MUAROJAMBI - Dampak cuaca panas ekstrem El Nino dan datangnya musim kemarau mulai dirasakan warga Jambi. Salah satunya objek wisata Danau Tangkas yang mengering.
Kini, objek wisata di kawasan Desa Tanjunglanjut, Sekernan Kabupaten Muarojambi, Jambi mengalami penyusutan debit air danau. Tidak hanya itu, terancam kekeringan.
Objek wisata nomor dua setelah Candi Muarojambi kunjungan wisatawannya yang semula bisa ribuan orang tiap minggunya, menurun drastis.
Bahkan sejumlah permainan yang biasa digunakan sebagai fasilitas wisata, seperti perahu, speed boat terlihat tertambat di tanah yang airnya kering.
"Dampak El Nino tahun ini tidak separah sebelumnya, paling kencang satu bulan.
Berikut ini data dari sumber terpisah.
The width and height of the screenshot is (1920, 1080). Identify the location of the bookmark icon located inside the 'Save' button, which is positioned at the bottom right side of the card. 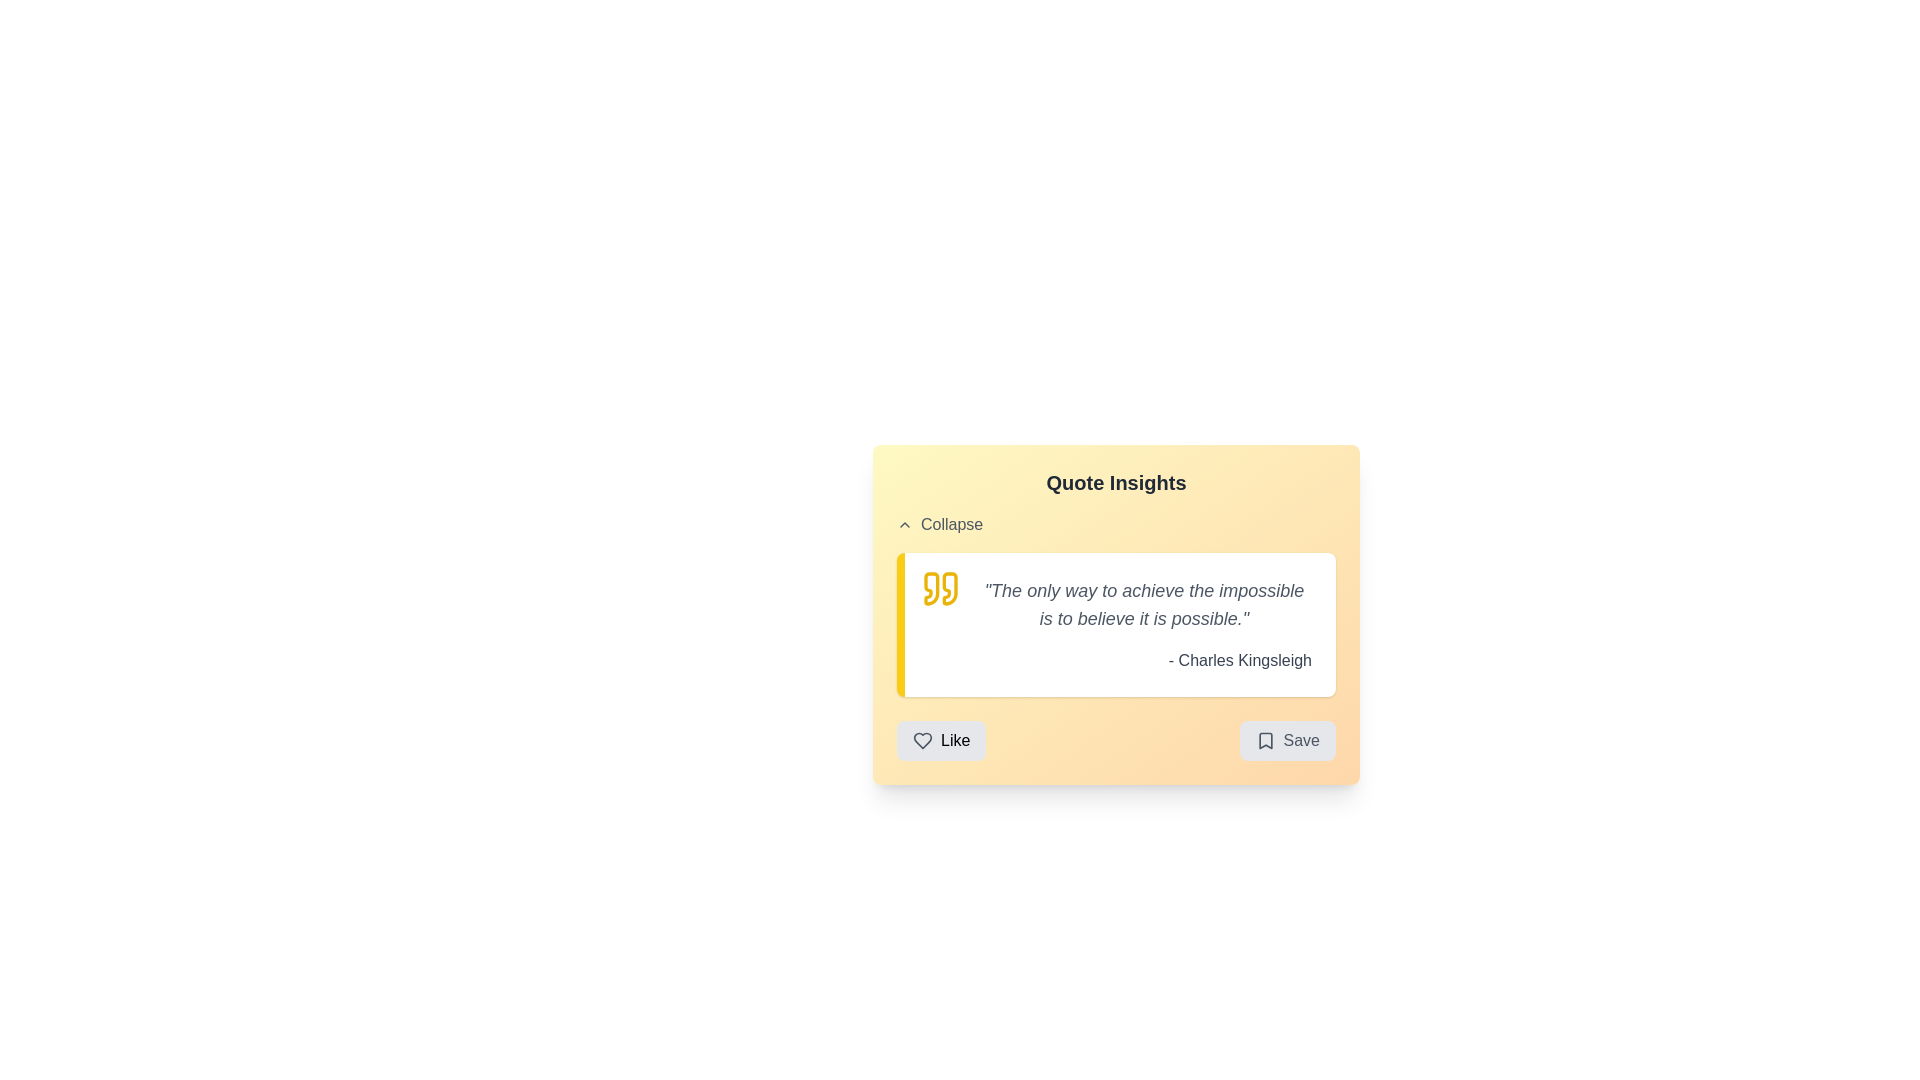
(1264, 740).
Tapi saat ini, kondisi kering maju lebih awal," tutur Edi Sugito, Kepala Desa Tanjunglanjut, Minggu (13/8/2023).
Imbasnya lagi, kondisi aktivitas wisata air di Danau Tangkas tidak bisa beroperasi lagi. "Saat debit air sampai dua meter dibawah jembatan gantung, wisata jembatan gantung ramai pengunjung. Tapi sekarang air danaunya kering," imbuhnya.